The second floor of the Hopservatory, the Control Room, is accessed by an elevator or spiral staircase. In the Control Room — where posters on the wall display facts such as, “The known cosmos contains approximately 2,000,000,000,000 galaxies” — guides give a preview of what will be observed, and show a short video.

The video features Jerry Niehuser, the longest active employee at the Oregon Observatory, encouraging people to embrace the night sky.

“We spend our nights inside with the lights on. Parents protect their children from the night,” Niehuser says in the video. “In the future we would like more parents outside calling: Come on out kids it’s getting dark.”

The Dome, the top of Hopservatory, houses the two telescopes. Worthington acquired the telescopes from a research institute in Philadelphia, Pennsylvania. Oregon Observatory staff helped him find telescopes strong enough to penetrate the urban light pollution.

“We could get a really high-powered telescope, but it would be like trying to drive an Indy 500 race car in a neighborhood,” Worthington said. “You have all that extra horsepower for nothing. These telescopes are really well tailored for light conditions here. We don’t want to waste horsepower.”

Unfortunately for the Hopservatory, it will not give a good view of the total solar eclipse that will pass over Central Oregon in August. The eclipse is expected to peak in Bend at 10:20 a.m., which is too early in the morning for the Hopservatory, said Bob Grossfeld, Oregon Observatory manager. The sun will be too low in the eastern sky to be viewed through the telescopes, Grossfeld said.
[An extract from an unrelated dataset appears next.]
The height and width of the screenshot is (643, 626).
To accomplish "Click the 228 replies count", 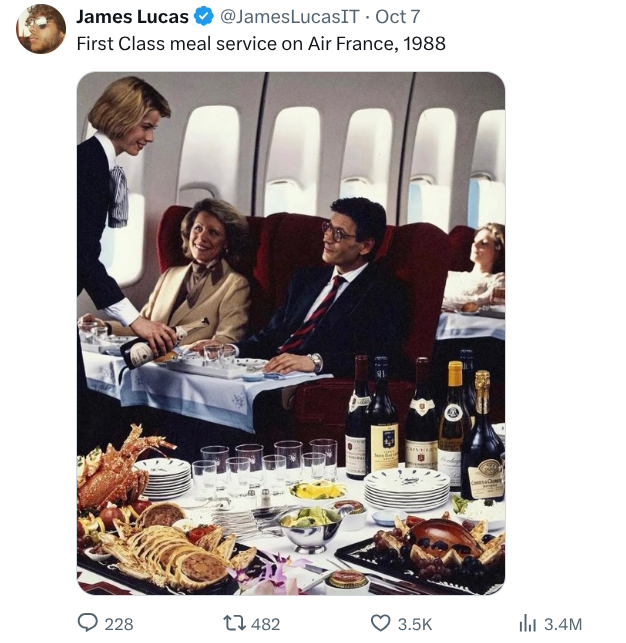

Still, Worthington is planning to bring in speakers during the week leading up to the total solar eclipse, including astrophysicists, astronauts and philosophers.

Worthington sees his brewery property as a campus that encourages lifelong learning.

On one end is a hop and herb garden, and now on the other is the Hopservatory, where hops will grow on its exterior.

The property connects people with the Earth through the garden, and space through the observatory, Worthington said.

“I think a lot of people in breweries tend to look down into their beers,” Worthington said. “I’m trying to encourage them to look up.”